If there is anything more tedious and boring than singing competitions in TV, I have yet to hear of them. And the most long-drawn and tedious of them all has been Sony's Fame Gurukul.



Even more time consuming than the singing was the contrived suspense at every turn, with judges who looked more wise than they were, taking all the time in the world to reduce mostly mediocre singer to tears while the cameras focussed on their anxious faces, nail bitting and even more anxious teachers and mammas as they squirmed in the audience.



When we reached the climax at last, and lost count of how many episodes the climax itself took, Mandira Bedi, who had been displaying only noodle straps or shoulder less blouses so far, decided to add to the masala by first, showing her not-too-interesting midriff throughout the proceedings, and then prolonging the suspense as long as she wished by taking her time over every syllable and every false promise of revealing the results, so that we could not avoid gazing at her belly, which seemed to attract the camerapersons than the contestants who, after all, had only their anxious faces to show.



There had to be something redeeming somewhere in this long yawn, and there was.

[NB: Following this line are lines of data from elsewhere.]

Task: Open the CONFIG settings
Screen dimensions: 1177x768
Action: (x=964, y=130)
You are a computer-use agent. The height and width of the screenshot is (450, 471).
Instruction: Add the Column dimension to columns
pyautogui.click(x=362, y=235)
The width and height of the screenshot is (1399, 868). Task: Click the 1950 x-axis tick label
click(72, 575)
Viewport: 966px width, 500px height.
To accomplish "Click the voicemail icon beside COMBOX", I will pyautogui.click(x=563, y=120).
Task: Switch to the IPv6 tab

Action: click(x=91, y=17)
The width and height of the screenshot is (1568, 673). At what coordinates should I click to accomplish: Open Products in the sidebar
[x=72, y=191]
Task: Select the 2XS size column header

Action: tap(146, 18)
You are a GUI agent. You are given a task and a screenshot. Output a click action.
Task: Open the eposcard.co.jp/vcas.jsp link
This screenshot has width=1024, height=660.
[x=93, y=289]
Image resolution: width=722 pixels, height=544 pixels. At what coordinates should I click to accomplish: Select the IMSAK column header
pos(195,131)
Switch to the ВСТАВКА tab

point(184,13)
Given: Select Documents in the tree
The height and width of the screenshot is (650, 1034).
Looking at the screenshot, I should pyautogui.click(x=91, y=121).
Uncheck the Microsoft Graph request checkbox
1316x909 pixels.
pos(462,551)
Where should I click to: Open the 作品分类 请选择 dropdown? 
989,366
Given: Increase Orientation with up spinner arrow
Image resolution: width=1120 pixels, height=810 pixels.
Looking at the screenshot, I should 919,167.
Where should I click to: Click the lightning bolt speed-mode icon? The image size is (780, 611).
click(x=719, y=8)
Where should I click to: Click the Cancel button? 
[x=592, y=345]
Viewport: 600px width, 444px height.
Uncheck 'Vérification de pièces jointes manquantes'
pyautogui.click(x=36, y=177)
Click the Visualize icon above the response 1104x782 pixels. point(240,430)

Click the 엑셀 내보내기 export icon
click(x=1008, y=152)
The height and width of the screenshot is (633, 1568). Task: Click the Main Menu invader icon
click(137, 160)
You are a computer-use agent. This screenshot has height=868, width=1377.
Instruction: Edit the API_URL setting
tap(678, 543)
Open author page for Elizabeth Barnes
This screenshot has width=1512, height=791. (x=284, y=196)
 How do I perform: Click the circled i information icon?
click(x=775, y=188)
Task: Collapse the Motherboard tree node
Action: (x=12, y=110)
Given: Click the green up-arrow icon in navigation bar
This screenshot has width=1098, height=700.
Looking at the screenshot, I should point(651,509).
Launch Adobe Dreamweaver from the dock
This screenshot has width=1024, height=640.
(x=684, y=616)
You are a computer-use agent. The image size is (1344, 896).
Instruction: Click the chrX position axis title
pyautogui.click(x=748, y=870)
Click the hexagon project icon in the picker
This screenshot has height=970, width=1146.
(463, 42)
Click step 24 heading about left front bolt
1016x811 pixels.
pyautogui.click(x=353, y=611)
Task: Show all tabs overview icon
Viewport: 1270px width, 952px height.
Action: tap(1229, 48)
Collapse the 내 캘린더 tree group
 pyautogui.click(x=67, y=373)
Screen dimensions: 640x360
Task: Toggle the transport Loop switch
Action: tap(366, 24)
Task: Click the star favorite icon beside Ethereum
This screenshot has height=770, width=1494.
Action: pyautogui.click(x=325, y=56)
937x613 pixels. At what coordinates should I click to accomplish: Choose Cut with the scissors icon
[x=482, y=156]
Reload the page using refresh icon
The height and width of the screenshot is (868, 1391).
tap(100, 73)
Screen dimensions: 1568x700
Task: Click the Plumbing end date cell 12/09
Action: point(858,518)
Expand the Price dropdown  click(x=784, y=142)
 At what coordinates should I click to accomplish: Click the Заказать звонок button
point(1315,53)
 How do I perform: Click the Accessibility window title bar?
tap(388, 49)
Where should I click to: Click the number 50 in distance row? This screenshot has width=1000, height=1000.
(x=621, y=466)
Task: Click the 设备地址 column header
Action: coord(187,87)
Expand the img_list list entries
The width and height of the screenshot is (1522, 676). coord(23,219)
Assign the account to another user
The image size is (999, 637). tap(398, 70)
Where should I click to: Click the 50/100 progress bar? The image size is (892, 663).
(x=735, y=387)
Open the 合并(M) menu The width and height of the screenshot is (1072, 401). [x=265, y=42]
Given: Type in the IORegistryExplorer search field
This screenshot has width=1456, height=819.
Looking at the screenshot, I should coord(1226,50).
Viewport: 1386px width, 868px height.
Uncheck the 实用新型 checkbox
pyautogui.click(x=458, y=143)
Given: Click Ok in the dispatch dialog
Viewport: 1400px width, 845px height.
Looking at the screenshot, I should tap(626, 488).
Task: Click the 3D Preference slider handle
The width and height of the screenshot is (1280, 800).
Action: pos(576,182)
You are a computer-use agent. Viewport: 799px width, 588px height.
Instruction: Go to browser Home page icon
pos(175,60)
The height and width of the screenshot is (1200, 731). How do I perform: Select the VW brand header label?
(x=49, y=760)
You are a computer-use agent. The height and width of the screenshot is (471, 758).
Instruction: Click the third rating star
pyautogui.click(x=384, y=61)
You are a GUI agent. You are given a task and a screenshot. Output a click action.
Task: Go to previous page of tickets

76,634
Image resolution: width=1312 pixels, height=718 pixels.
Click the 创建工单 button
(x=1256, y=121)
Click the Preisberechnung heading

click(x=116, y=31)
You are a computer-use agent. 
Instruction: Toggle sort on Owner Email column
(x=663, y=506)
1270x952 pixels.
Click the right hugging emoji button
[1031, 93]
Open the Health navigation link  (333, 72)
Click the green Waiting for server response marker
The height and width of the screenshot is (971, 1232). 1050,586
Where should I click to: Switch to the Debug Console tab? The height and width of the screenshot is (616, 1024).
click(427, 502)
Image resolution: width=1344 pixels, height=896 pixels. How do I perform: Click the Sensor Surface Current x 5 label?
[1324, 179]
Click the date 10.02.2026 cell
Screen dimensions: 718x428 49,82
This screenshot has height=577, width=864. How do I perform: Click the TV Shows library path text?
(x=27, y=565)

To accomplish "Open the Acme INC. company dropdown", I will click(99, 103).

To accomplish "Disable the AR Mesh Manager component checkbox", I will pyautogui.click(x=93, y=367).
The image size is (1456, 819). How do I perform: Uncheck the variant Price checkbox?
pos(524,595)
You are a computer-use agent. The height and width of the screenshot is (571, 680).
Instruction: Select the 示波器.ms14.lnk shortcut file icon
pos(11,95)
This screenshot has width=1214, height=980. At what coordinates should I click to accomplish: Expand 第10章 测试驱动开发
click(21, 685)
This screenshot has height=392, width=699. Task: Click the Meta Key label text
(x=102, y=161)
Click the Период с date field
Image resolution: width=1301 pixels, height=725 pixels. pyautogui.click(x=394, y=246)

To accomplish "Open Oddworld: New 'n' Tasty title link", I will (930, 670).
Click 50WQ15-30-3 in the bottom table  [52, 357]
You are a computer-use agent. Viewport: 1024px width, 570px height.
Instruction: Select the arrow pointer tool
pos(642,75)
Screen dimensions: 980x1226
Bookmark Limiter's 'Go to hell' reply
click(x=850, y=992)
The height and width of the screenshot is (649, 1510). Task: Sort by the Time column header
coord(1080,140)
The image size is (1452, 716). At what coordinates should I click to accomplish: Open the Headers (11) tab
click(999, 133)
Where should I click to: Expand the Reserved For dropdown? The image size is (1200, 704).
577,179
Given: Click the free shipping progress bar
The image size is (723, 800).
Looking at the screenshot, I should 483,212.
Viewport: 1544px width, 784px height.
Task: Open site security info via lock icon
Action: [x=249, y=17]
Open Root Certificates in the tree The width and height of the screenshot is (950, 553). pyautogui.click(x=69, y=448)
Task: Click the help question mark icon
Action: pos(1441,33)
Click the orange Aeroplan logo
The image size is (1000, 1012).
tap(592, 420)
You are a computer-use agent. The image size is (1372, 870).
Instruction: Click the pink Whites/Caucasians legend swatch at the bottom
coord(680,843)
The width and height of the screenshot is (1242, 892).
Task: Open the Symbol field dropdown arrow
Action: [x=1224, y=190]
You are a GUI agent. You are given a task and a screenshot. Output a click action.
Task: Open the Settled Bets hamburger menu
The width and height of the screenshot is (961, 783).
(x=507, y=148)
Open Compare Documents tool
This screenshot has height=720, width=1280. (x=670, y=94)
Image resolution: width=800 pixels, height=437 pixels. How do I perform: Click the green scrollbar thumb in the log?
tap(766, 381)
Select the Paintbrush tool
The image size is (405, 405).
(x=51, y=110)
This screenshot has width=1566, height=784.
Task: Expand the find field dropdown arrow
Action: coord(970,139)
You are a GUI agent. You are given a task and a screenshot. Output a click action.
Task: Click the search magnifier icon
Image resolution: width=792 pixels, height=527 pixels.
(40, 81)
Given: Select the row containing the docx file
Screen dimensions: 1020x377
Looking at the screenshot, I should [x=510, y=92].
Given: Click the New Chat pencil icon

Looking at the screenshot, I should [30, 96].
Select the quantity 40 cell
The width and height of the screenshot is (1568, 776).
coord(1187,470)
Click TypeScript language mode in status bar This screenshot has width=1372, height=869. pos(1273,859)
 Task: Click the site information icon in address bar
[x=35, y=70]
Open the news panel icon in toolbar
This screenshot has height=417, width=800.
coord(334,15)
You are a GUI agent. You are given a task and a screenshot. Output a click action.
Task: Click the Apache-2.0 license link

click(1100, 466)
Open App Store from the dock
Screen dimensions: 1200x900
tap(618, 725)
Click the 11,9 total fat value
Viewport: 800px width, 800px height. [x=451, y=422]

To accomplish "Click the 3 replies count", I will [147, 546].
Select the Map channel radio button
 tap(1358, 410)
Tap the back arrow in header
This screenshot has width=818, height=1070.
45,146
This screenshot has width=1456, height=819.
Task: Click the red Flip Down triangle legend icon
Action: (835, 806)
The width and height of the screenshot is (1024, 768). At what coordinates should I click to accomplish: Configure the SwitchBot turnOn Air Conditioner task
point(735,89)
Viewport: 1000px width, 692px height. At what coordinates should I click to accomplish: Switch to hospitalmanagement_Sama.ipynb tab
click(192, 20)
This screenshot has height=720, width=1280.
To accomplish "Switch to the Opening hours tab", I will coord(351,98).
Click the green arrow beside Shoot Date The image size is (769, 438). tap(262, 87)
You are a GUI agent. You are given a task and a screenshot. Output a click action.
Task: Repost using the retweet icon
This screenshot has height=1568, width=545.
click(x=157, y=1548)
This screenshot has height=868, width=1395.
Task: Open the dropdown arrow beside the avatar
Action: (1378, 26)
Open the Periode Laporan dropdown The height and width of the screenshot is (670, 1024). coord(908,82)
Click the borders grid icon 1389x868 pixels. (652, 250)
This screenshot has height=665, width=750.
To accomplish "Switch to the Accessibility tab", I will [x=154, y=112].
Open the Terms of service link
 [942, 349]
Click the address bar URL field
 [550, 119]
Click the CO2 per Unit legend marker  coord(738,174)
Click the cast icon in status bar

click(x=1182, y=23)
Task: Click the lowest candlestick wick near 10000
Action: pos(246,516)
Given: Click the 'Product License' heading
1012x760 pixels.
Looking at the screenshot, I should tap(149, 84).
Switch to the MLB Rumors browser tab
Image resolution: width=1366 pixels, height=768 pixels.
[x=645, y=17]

A hitherto unknown young man from Srinagar, who at least had a different quirky hair style, and oodles of confidence made it to the last three and eventually emerged as winner together with a typical Bengali girl who did more nakhra than singing.



And Srinagar, reeling from earthquakes, assassinations and political intrigues certainly rose to the occasion. Not only did two little boys run away from their village to make it to Qazi Tauqueer's home in Srinagar to join in the celebrations and taste the sweets being generously handed around, but we also saw Qazi's mother, who had braved it to the contest, smiling unbelievably over her progeney's success. Srinagar now had an all India celebrity.



However, talking of tediousness, whenever, a show is announced to be a comedy, we immediately become suspicious. Genuinely funny shows need neither advance warnings, nor do they need that terrible mistimed and monotonous canned laughter which go with them. The Great Indian Comedy show with Shekher Suman is not only becoming monotonous and predictable, what also goes side by side is worse.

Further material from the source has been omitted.